ここでは、厚生労働省が公表している「令和6年度 厚生年金保険・国民年金事業の概況」をもとに、60歳以上の受給権者全体の傾向や男女差に着目します。
4.1 厚生年金の平均年金月額はいくら?
〈全体〉平均年金月額:15万289円
- 〈男性〉平均年金月額:16万9967円
- 〈女性〉平均年金月額:11万1413円
4.2 国民年金の平均年金月額はいくら?
〈全体〉平均年金月額:5万9310円
- 〈男性〉平均年金月額:6万1595円
- 〈女性〉平均年金月額:5万7582円
厚生年金(国民年金部分を含む)の平均月額は、男性が16万9967円であるのに対し、女性は11万1413円と、およそ6万円の差が見られます。
この差が生じる理由として、厚生年金は現役時代の賃金水準や加入期間が反映される仕組みであることが挙げられます。

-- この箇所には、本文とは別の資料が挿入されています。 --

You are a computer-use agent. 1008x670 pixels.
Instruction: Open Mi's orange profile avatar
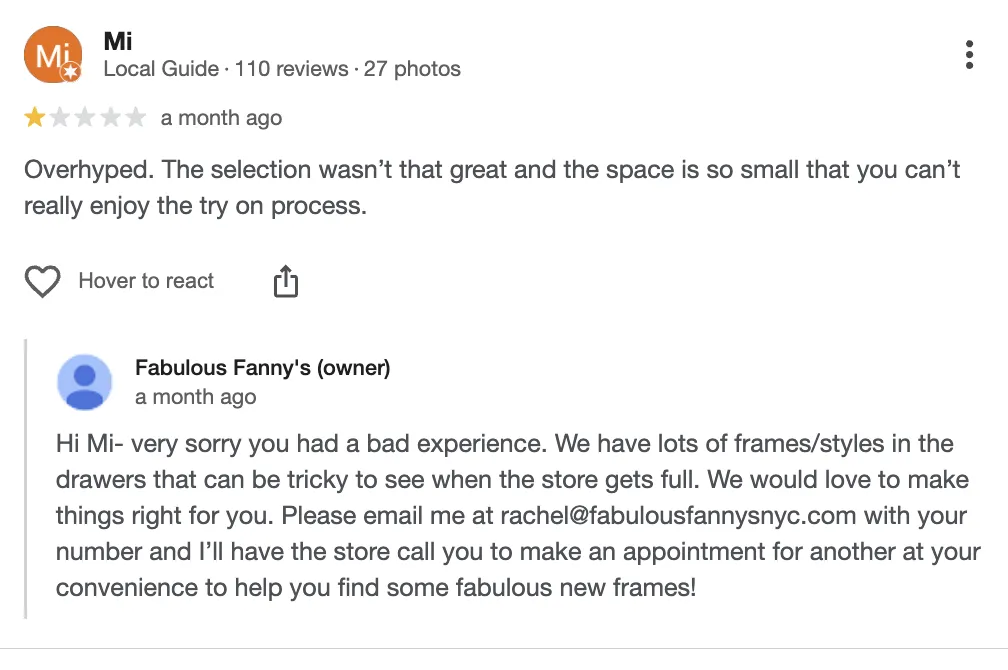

勤続年数が長く、賃金水準が高い傾向にあった男性の方が、受給額も大きくなりやすいといえます。
一方、国民年金は加入期間に応じて金額が決まるため、男女間で大きな差は生じにくい特徴があります。
また、厚生年金の受給額は月額2万円未満から30万円を超えるケースまで幅があり、働き方や加入状況によって個人差が大きいことも特徴です。
5. 【モデルケースで見る】給付金を含めた月の収入はいくらになる?
年金と給付金をあわせた実際の収入イメージをつかむために、年金の平均額と給付基準額をもとにモデルケースで確認してみましょう。

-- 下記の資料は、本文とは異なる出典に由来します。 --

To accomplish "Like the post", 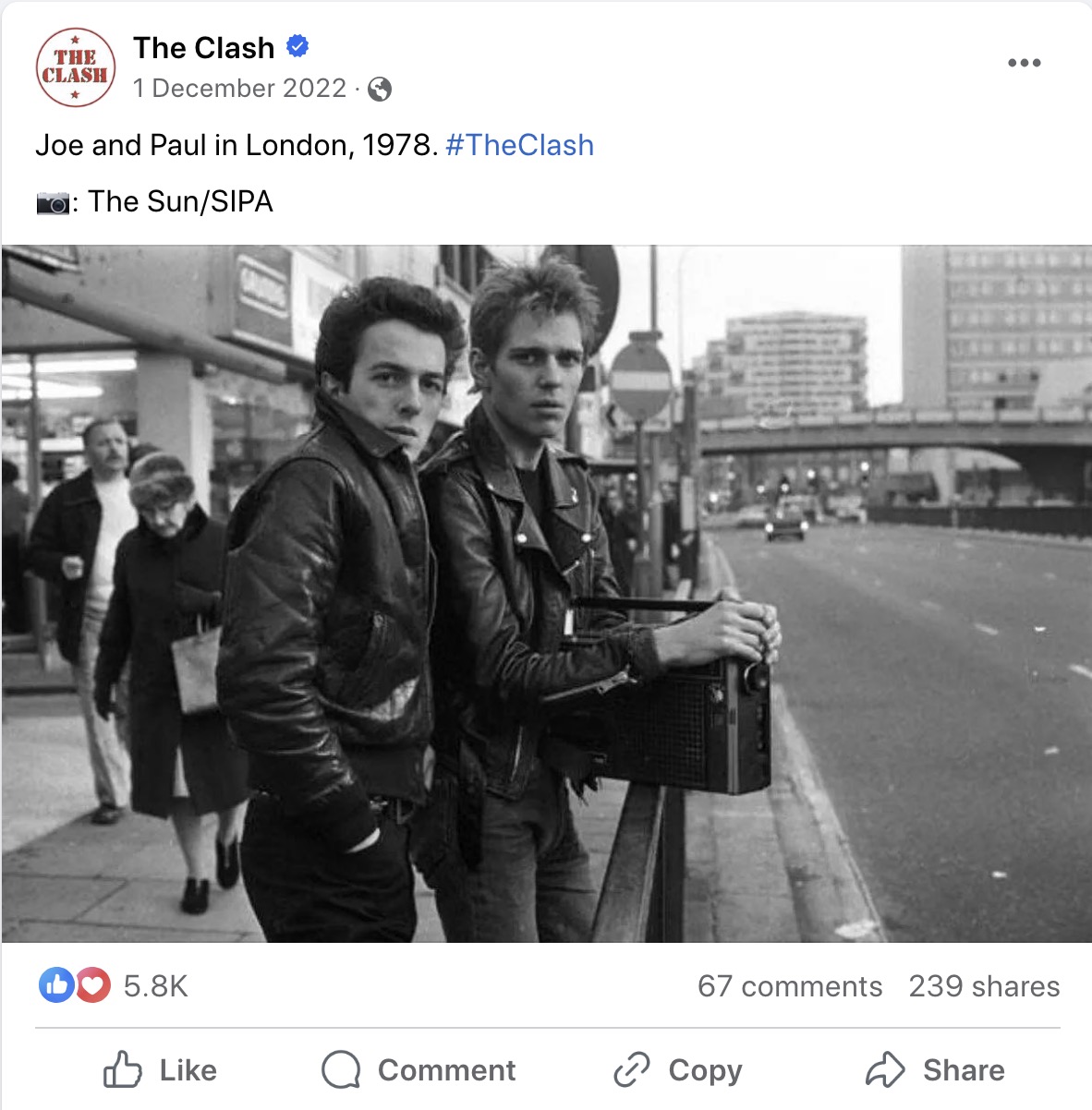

まず、国民年金のみを受給する単身女性の場合、平均月額は約5万7582円です。
ここに老齢年金生活者支援給付金の基準額(月額5620円)が加わると、合計は約6万3200円となります。
次に、夫婦ともに国民年金を受給している世帯を見てみます。
男性の平均は約6万1595円、女性は約5万7582円で、世帯の合計は約12万円です。
仮に夫婦ともに給付金の対象となれば、それぞれに基準額5620円が上乗せされ、合計は約13万円となります。
このように、給付金は月数千円規模ではあるものの、条件を満たす世帯にとっては家計を支える一助となるでしょう。
ただし、老齢年金生活者支援給付金の実際の支給額は、保険料の納付済期間や免除期間に応じて算定されるため、基準額どおりに支給されるとは限りません。
上記のモデルケースはあくまで目安としてご確認ください。
また、年金額や所得状況によって対象可否が分かれるため、自身の状況に当てはめて確認することが重要です。